Supposing you want to perform mutation-analysis on a specific bug of Defects4J, e.g., Chart-1, a script generate-matrix is provided to automatise the analysis, i.e., to checkout Chart-1, compile and mutate it, and run the killmap program. Here is an example of how to run generate-matrix script.

$ export DEFECTS4J_HOME=__defects4j_directory__
$ mkdir /tmp/killmap_example/
$ bash scripts/generate-matrix.sh \
  Chart 1 /tmp/killmap_example/Chart-1b \
  /tmp/killmap_example/mutants.txt 2>/tmp/killmap_example/err.txt | gzip > /tmp/killmap_example/matrix.csv.gz

where matrix.csv.gz is a test-outcome matrix which is written to the stdout and looks like:

org.jfree.chart.renderer.category.junit.AbstractCategoryItemRendererTests#test2947660,0,60000,FAIL,476,da39...709,1 11 12 13 ...,junit.framework.AssertionFailedError: ...
org.jfree.chart.renderer.category.junit.AbstractCategoryItemRendererTests#test2947660,1,952,FAIL,140,da39...709,,junit.framework.AssertionFailedError:
...

Assuming the message "Completed successfully!" appears at the end of err.txt file, it means the mutation-analysis has finished successfully and no other step or re-execution of the script is required. Otherwise, an incomplete execution can be extended by executing the following command:

$ bash scripts/generate-matrix.sh \
  --partial-output /tmp/killmap_example/matrix.csv.gz \
  Chart 1 /tmp/killmap_example/Chart-1b \
  /tmp/killmap_example/mutants.txt 2>/tmp/killmap_example/err.txt | gzip > /tmp/killmap_example/matrix-2.csv.gz

In order to combine both test-outcome matrices (i.e., matrix.csv.gz and matrix-2.gz) into a single matrix, a script killmap-combiner is provided and can be executed as:

$ bash scripts/killmap-combiner.sh \
  matrix.csv.gz matrix-2.csv.gz \
  matrix-complete.csv.gz`

How does Killmap work?

killmap.Main determines the outcome of every test and run each one with every (or no) mutant. It makes use of two optimisations:

  • if test T does not cover mutant M, its outcome with M enabled will be the same as its outcome with no mutants enabled;
  • if no triggering test changes because of M, the outcomes of passing tests with M enabled are irrelevant.

- - -

What to do:
[1] From the killmap text, write the part again that begins at the words "where matrix.csv.gz is" and stops after "13 ...,junit.framework.AssertionFailedError: ...", switching "stdout" for "standard output".
[2] Answer these from the killmap text:
(a) What message at the end of err.txt shows that the mutation analysis finished successfully?
(b) Which script merges two test-outcome matrices into one?
(c) If test T does not cover mutant M, what will its outcome be with M enabled?
[3] Carry on the killmap text from its last line.

- - -

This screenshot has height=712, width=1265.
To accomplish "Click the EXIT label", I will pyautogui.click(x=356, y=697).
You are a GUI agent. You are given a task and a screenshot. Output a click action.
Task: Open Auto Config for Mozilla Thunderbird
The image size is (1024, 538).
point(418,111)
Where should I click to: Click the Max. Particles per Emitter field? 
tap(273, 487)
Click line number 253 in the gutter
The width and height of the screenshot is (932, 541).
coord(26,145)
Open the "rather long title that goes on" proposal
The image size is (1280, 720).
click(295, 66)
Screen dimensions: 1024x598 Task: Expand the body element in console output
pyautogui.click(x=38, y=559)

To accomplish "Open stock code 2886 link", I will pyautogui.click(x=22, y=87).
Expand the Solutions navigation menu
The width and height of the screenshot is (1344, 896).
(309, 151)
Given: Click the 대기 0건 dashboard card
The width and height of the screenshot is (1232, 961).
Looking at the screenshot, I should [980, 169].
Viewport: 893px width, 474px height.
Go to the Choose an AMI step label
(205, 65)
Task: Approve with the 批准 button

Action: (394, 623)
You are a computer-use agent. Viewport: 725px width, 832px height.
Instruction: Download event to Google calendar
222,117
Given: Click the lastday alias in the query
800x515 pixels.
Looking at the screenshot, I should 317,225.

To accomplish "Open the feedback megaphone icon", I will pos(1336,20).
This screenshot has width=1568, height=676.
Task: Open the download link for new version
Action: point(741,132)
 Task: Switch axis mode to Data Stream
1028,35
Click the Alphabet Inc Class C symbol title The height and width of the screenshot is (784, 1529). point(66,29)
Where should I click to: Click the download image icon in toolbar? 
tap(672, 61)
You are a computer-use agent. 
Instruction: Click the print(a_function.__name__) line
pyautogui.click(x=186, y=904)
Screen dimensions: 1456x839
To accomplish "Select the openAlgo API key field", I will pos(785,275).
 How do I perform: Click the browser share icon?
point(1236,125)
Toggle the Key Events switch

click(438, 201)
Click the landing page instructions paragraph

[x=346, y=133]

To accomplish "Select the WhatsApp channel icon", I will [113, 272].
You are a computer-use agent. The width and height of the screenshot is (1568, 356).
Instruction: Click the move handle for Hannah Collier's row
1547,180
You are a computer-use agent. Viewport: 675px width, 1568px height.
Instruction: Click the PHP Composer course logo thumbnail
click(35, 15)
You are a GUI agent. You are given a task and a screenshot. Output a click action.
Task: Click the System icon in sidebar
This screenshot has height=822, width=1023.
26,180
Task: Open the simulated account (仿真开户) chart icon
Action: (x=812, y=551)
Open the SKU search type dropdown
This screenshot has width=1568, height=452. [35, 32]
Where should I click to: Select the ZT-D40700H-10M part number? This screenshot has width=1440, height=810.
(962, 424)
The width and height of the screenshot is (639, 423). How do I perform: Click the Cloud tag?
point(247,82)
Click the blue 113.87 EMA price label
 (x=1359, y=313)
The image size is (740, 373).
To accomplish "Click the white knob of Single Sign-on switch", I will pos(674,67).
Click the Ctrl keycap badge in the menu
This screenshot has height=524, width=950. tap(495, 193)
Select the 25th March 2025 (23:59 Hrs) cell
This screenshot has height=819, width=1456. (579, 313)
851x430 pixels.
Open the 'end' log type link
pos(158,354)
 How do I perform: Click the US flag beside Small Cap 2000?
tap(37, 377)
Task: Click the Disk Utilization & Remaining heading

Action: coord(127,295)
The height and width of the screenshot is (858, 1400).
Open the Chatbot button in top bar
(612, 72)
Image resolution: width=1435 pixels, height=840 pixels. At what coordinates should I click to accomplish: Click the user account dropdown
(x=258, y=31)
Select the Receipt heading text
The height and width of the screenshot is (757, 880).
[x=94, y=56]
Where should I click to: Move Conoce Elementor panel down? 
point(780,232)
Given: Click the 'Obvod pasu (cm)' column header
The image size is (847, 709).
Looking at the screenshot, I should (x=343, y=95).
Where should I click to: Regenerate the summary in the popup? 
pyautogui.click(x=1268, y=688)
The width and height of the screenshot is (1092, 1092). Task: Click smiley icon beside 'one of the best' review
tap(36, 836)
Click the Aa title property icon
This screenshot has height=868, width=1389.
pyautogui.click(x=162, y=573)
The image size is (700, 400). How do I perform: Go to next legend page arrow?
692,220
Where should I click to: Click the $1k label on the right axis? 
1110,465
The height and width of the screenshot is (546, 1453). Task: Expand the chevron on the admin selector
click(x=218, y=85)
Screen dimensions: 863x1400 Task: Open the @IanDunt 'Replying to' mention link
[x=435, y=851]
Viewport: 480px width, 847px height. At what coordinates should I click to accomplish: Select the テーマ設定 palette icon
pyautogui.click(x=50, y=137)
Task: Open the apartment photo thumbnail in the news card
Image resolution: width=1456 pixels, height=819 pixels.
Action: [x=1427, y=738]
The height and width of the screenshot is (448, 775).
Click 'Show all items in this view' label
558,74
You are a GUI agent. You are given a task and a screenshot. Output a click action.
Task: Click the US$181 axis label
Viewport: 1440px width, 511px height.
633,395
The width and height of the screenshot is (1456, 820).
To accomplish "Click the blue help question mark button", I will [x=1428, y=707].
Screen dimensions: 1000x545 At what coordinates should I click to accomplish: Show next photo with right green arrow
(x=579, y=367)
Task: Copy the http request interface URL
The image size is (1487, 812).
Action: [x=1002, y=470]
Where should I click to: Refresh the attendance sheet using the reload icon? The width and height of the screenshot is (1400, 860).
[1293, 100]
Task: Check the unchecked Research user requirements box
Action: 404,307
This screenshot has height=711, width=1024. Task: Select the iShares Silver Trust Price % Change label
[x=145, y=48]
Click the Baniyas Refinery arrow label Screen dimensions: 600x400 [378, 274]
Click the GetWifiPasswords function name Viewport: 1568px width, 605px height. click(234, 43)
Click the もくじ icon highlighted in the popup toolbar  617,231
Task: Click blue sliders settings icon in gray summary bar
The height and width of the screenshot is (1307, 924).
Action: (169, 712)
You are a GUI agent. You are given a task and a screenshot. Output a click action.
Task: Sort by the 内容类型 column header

- - -

Responses:
[1]
where matrix.csv.gz is a test-outcome matrix which is written to the standard output and looks like:

org.jfree.chart.renderer.category.junit.AbstractCategoryItemRendererTests#test2947660,0,60000,FAIL,476,da39...709,1 11 12 13 ...,junit.framework.AssertionFailedError: ...

[2]
(a) "Completed successfully!"
(b) killmap-combiner (scripts/killmap-combiner.sh)
(c) The same as its outcome with no mutants enabled.

[3]
So, killmap.Main needs to run every test with every mutant that (a) the test covers and (b) at least one triggering test changes behaviour because of. To do this, it:

  • runs each failing test once with no mutants, then once for each mutant it covers, recording which mutants change its behaviour;
  • runs each passing test once with no mutants, then once for each mutant it covers if that mutant changed the behaviour of any failing test.

And as it goes, it prints the result of every test-run.

How is an unit test case executed?

Most importantly, the tests are all run in a subprocess "worker JVM" because tests might do nasty stuff like eat all the memory. From the perspective of the "host JVM" (the main process), running tests looks like this:

  1. (If necessary) Spawn a worker subprocess, by executing java ... killmap.TestRunner .... Listen on a certain port for the worker to connect.
  2. Over the socket, give the worker a "work order," consisting of a test to run, a mutant to enable, and a timeout.
  3. Wait for the worker to respond with the test-run's outcome.

If the worker ever fails to respond in step 3, the host kills it and, next time a test needs to be run, it will spawn a new worker. All of this logic lives in the RemoteTestRunner class.

From the worker's perspective, running a test looks like this:

  1. Read a work order from the socket.
  2. Replace System.out and System.err with dummy streams that can easily eat up infinite amounts of data (because some tests could print infinite amounts of data).
  3. In a new thread, replace the thread's classloader with a fresh one (to isolate the effects of the impending test-run); enable the given mutant; then run the given test.
  4. If that thread returns before the timeout expires, take the returned outcome; otherwise, create an outcome meaning "timed out".
  5. Write that outcome to the socket.

Almost all of that logic lives in the TestRunner. A little bit lives in IsolatingClassLoader and DeadEndDigestOutputStream.

There are four kinds of outcome:

  • PASS: the test completed in time, with all assertions passing.
  • FAIL: the test completed in time, but by raising an exception rather than passing.
  • TIMEOUT: the test didn't complete in time, but the worker JVM was able to terminate it and clean up successfully.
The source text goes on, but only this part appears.